START Exercise input
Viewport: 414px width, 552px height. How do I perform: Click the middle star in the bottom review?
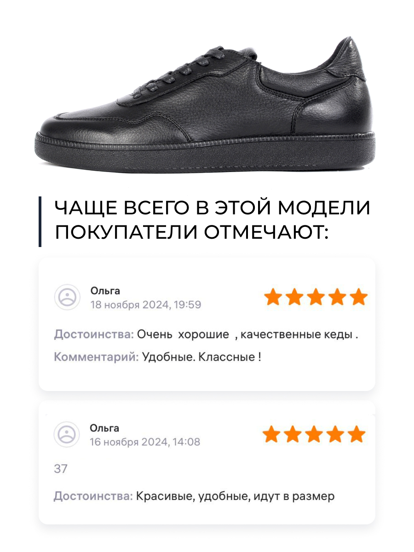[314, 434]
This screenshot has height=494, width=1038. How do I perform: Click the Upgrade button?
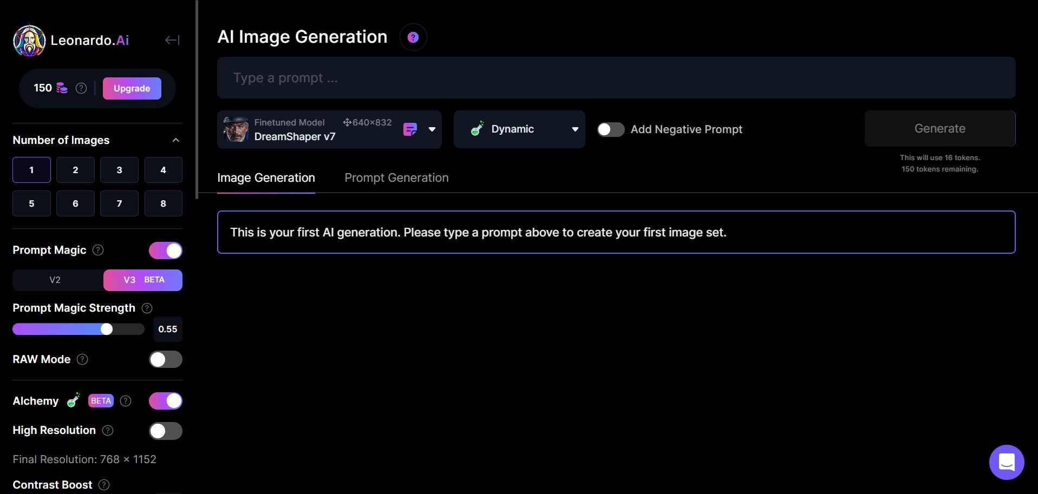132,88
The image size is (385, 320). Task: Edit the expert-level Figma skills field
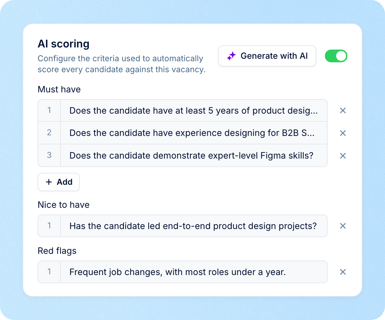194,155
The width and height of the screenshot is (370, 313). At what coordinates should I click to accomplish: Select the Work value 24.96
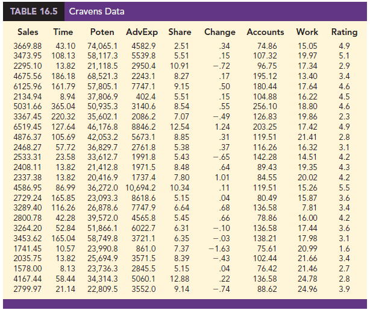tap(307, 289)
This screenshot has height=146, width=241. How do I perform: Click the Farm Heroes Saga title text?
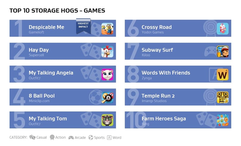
END Exercise input
### Prompt
Quote, word for word and nothing more, every line from the line with "This screenshot has height=494, width=1038." to the end of the entries, including both ends; skip any pictures.

### Exercise output
This screenshot has height=494, width=1038. How do I perform: Click the Upgrade button?
132,88
The image size is (385, 320). Task: Edit the expert-level Figma skills field
194,155
The width and height of the screenshot is (370, 313). At what coordinates should I click to accomplish: Select the Work value 24.96
tap(307, 289)
This screenshot has height=146, width=241. How do I perform: Click the Farm Heroes Saga title text?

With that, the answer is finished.